REQUIRED TASK 1 – Please put the records between the line containing "Click the company logo in header" and the line containing "Action: pyautogui.click(x=32, y=20)", inclusive, into a Markdown table with the columns Row and Line. Leave out blank lines.

PASSAGE SHOWN –
####
• Trustees Corporate Supervision

Mar 25, 2019

When does a Supervisor Need to Report Legislative Breaches to a Regulator?

Introduction

In its supervisory capacity, Trustees Executors is obliged by law to notify the relevant regulator of actual or potential legislatively-defined breaches by itself as the supervisor or by the entities it supervises.  Such breaches could occur under applicable legislation, regulations derived therefrom, a governing document (eg., investment trust deed), or ancillary documents (eg., statement of investment policy and objectives, or SIPO).  Depending on which legislation applies to the case at hand, the regulator to report to could be either the Financial Markets Authority (FMA), or the Reserve Bank of New Zealand (RBNZ), or possibly both at the same time, or the Registrar of Retirement Villages (Registrar).  There are variations in the obligations to report and the consequential actions arising, depending upon the applicable legislation.  The table below provides a summary listing of the relevant sections in the legislation that cover reportable breaches.

 

Table 1: Breach reporting obligations of supervisors

Legislation Section Regulator Entities Affected
Financial Markets Supervisors Act 2011 Section 26(1)(a) Financial Markets Authority Supervisors
Financial Markets Conduct Act 2013 Sections 203 and 204 Financial Markets Authority Debt (eg., bond) issuers including non-bank deposit takers; registered schemes such as retail managed funds, KiwiSaver schemes, superannuation schemes; forestry schemes, mortgage trusts (ie., collective investment vehicles, or CIVs).
Non-bank Deposit Takers Act 2013 Sections 44, 45 and 46 Reserve Bank of New Zealand Non-bank deposit takers, such as finance companies, credit unions and building societies
Retirement Villages Act 2003 Sections 42, 44 Registrar of Retirement Villages Retirement village operators

 

Self-reporting a supervisor’s own breaches

Under the Financial Markets Supervisors Act, the FMA is the regulating entity responsible for granting licenses for supervisors to operate under the Financial Markets Conduct Act, the Retirement Villages Act, and the Non-bank Deposit Takers Act, effectively functioning as the “supervisor of supervisors”.  A substantial part of the Financial Markets Supervisors Act, namely Subpart 2—Monitoring and enforcement, containing sections 25-43, is concerned with how the FMA oversees and enforces the compliance of supervisors with the terms and conditions of supervisory licenses it has granted them.  Penalties for gross license breaches can be severe, right up to cancellation of a supervisor’s license to operate (section 35), and imposition of heavy fines and investor compensation orders by the High Court (sections 41-43).  In less serious cases, the FMA’s intervention would more likely entail instructing the errant supervisor to draw up and implement a written remedial action plan on restoring compliance with its license (sections 27-29).  The FMA would then closely monitor the supervisor’s efforts to effect the action plan and issue additional directives as it saw fit.  

Section 26(1)(a) of the Act requires that a supervisor “must report” itself to the FMA if it believes that it has or may have breached its own license.  The principle grounds for self-reporting are listed in the Act as:

  1. the licensee has, or may have, breached a licensee obligation;
  2. a material change of circumstances has occurred, may have occurred, or is likely to occur in relation to the licensee;
  3. the information on which the FMA based the decision to issue or vary the licence was, or may have been, wrong, misleading, or incomplete.
####
[Entries from a dataset]
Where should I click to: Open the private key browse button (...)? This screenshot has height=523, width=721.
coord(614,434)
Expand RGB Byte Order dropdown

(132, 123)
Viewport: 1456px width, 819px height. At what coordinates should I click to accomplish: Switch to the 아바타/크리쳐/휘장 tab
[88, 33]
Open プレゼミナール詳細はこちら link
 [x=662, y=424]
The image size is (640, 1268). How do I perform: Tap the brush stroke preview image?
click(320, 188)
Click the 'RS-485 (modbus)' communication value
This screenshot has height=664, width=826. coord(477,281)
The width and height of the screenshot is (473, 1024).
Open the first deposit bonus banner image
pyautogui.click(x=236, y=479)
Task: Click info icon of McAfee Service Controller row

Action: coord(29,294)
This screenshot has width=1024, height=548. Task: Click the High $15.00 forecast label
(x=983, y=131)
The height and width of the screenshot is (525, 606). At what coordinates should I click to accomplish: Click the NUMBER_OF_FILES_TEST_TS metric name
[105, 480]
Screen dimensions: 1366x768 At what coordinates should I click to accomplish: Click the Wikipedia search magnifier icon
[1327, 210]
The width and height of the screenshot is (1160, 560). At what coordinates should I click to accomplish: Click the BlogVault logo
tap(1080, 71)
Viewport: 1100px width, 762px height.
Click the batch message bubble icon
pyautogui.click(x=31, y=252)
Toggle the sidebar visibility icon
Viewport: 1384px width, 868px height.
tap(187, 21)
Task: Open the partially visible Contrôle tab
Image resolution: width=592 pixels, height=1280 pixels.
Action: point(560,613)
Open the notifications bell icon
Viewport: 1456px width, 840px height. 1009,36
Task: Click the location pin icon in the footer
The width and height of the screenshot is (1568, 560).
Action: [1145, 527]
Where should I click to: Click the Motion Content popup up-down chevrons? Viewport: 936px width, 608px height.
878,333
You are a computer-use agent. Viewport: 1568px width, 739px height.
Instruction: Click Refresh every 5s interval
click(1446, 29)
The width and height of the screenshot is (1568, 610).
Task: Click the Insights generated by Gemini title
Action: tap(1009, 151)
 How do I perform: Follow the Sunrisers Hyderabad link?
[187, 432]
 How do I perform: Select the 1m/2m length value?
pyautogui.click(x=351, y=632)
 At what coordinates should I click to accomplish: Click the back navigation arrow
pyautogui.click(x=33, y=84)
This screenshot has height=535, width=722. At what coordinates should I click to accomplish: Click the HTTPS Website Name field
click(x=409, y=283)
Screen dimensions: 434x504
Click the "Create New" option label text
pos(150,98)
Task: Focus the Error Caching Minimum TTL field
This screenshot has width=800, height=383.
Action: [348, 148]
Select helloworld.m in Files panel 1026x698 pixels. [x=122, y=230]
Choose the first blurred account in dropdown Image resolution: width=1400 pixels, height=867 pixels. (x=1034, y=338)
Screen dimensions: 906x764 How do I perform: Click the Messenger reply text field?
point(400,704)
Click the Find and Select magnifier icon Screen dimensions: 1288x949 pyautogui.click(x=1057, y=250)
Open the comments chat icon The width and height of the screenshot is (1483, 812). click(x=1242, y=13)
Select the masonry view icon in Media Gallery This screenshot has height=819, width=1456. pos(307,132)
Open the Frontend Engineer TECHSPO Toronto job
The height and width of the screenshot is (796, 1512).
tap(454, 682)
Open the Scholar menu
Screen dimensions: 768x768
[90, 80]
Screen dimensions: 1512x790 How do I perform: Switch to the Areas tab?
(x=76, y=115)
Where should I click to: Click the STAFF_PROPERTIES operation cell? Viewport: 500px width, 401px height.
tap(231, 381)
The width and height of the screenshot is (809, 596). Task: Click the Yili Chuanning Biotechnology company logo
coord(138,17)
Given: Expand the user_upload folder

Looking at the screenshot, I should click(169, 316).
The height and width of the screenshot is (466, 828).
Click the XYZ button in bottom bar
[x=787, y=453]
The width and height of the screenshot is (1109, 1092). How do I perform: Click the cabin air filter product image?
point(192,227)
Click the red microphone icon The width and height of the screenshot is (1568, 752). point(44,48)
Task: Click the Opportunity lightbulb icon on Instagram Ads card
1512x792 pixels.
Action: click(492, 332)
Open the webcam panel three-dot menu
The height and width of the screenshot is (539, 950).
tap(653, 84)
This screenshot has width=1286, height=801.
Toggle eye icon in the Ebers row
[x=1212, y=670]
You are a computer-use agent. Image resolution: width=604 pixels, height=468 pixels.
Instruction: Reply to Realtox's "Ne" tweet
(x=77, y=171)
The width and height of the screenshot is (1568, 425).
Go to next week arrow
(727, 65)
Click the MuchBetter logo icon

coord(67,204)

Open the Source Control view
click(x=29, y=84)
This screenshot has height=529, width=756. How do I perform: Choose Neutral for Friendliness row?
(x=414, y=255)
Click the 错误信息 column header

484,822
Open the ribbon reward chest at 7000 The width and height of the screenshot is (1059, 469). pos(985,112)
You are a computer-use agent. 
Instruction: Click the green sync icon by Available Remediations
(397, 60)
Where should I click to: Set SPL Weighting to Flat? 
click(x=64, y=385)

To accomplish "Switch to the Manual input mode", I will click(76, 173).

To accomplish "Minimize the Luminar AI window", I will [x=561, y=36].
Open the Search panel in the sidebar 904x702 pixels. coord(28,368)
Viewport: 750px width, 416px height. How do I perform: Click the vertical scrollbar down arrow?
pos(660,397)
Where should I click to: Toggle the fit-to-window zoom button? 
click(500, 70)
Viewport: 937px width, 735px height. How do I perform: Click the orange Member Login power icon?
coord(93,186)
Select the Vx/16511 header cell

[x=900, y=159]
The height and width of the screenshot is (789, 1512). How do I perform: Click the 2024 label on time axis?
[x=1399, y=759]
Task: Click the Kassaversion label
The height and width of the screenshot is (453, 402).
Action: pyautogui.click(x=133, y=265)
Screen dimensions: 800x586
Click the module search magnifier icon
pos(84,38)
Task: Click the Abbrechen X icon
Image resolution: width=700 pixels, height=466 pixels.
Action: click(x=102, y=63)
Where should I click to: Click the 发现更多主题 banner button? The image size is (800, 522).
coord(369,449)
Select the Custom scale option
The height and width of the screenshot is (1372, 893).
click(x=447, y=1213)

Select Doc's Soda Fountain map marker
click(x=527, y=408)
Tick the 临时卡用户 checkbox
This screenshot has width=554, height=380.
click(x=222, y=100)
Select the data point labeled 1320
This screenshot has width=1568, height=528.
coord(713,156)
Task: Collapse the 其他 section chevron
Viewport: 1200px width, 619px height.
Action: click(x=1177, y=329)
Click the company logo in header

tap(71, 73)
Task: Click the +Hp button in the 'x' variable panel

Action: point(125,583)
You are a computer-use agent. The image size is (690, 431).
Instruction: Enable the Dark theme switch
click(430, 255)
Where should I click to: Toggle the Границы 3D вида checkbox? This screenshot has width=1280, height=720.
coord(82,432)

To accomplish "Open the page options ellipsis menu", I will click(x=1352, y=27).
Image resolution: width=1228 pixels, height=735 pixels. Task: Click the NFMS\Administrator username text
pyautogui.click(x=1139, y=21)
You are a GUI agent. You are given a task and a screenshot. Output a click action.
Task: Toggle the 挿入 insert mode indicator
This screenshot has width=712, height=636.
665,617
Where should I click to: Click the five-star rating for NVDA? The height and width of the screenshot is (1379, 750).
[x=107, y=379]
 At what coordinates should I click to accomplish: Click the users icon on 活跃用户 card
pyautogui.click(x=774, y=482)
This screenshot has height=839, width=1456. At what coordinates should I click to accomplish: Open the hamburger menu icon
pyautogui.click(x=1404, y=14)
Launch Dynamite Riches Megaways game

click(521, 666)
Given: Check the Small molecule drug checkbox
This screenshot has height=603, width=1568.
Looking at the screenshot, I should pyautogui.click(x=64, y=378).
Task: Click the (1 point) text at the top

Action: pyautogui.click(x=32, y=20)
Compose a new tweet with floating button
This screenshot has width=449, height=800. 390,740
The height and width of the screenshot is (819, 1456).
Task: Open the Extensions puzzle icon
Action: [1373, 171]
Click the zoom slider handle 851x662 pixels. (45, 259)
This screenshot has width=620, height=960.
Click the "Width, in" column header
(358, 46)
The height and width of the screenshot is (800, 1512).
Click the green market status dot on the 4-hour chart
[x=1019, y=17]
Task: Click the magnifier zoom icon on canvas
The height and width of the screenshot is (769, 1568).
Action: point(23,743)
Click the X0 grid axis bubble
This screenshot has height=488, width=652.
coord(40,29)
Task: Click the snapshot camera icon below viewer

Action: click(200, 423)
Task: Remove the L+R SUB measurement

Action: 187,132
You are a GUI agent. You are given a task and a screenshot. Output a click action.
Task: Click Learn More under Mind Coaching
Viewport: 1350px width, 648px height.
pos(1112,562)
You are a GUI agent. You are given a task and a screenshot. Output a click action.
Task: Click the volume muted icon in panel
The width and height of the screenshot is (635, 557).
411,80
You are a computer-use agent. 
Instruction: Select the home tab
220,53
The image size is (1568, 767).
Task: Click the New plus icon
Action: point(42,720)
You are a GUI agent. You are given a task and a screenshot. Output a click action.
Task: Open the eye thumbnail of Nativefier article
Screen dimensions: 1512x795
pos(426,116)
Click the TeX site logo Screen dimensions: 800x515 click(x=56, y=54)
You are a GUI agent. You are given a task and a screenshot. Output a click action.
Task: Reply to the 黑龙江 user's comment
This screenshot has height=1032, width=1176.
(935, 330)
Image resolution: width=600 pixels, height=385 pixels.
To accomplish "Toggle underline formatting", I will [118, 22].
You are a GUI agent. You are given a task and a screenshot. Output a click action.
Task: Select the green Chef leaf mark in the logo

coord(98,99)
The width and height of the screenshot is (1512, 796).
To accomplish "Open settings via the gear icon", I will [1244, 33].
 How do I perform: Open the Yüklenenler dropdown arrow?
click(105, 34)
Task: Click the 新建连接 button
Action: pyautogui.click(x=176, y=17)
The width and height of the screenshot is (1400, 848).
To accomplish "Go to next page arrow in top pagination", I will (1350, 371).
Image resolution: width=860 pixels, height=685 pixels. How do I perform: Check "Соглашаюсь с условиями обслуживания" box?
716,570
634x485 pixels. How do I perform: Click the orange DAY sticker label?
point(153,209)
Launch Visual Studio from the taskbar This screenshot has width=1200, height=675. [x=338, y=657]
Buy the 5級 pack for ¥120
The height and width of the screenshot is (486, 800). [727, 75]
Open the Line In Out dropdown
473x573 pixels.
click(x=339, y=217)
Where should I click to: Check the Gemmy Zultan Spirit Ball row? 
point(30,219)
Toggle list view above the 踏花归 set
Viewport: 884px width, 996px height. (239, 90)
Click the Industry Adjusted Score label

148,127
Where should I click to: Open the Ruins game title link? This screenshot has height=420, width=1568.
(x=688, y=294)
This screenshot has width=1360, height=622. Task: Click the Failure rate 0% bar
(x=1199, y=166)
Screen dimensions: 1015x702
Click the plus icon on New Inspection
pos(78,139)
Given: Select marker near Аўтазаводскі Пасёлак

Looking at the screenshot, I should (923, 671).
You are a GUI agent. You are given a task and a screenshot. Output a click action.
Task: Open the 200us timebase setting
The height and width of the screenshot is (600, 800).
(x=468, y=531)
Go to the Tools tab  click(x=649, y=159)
####
REQUIRED TASK 2 – Carry on the text about supervisors reporting legislative breaches from its last line.

EXERCISE OUTPUT 1 –
| Row | Line |
|---|---|
| 1 | Click the company logo in header |
| 2 | tap(71, 73) |
| 3 | Task: Click the +Hp button in the 'x' variable panel |
| 4 | Action: point(125,583) |
| 5 | You are a computer-use agent. The image size is (690, 431). |
| 6 | Instruction: Enable the Dark theme switch |
| 7 | click(430, 255) |
| 8 | Where should I click to: Toggle the Границы 3D вида checkbox? This screenshot has width=1280, height=720. |
| 9 | coord(82,432) |
| 10 | To accomplish "Open the page options ellipsis menu", I will click(x=1352, y=27). |
| 11 | Image resolution: width=1228 pixels, height=735 pixels. Task: Click the NFMS\Administrator username text |
| 12 | pyautogui.click(x=1139, y=21) |
| 13 | You are a GUI agent. You are given a task and a screenshot. Output a click action. |
| 14 | Task: Toggle the 挿入 insert mode indicator |
| 15 | This screenshot has width=712, height=636. |
| 16 | 665,617 |
| 17 | Where should I click to: Click the five-star rating for NVDA? The height and width of the screenshot is (1379, 750). |
| 18 | [x=107, y=379] |
| 19 |  At what coordinates should I click to accomplish: Click the users icon on 活跃用户 card |
| 20 | pyautogui.click(x=774, y=482) |
| 21 | This screenshot has height=839, width=1456. At what coordinates should I click to accomplish: Open the hamburger menu icon |
| 22 | pyautogui.click(x=1404, y=14) |
| 23 | Launch Dynamite Riches Megaways game |
| 24 | click(521, 666) |
| 25 | Given: Check the Small molecule drug checkbox |
| 26 | This screenshot has height=603, width=1568. |
| 27 | Looking at the screenshot, I should pyautogui.click(x=64, y=378). |
| 28 | Task: Click the (1 point) text at the top |
| 29 | Action: pyautogui.click(x=32, y=20) |

EXERCISE OUTPUT 2 –
If a licensed supervisor like Trustees Executors came to believe that it had breached section 26(1)(a), it would consequently be obliged to report itself in writing to the FMA “as soon as practicable” thereafter.

 

Reporting breaches by supervised entities

Matters become more complicated when a supervisor is obliged to report to a regulator if a supervised entity has contravened or is likely to contravene its obligations under the relevant legislation (as discussed below), regulations, or governing documents in a material respect.   Both the supervisor and supervised entity are drawn into the processes that then follow.

 

Reporting breaches by debt issuers or registered schemes

If the supervised entity in breach is a debt issuer or a registered scheme, then the Financial Markets Conduct Act covers such matters under Subpart 3—Intervention in debt securities offered under regulated offer or registered schemes, Provisions assisting supervisor or FMA to intervene.  Subpart 3 provides that the supervisor has a “duty” to report the debt issuer or registered scheme to the FMA under either of the Act’s section 203 (contravention or possible contravention of issuer obligations in a material respect) or section 204 (serious financial problems such as risk of insolvency).  It should be noted that these sections do not require actual breach by the supervised entity to have already occurred before reporting by the supervisor becomes obligatory.  The mere likelihood or possibility of a serious or material breach is legally sufficient to compel the supervisor to act.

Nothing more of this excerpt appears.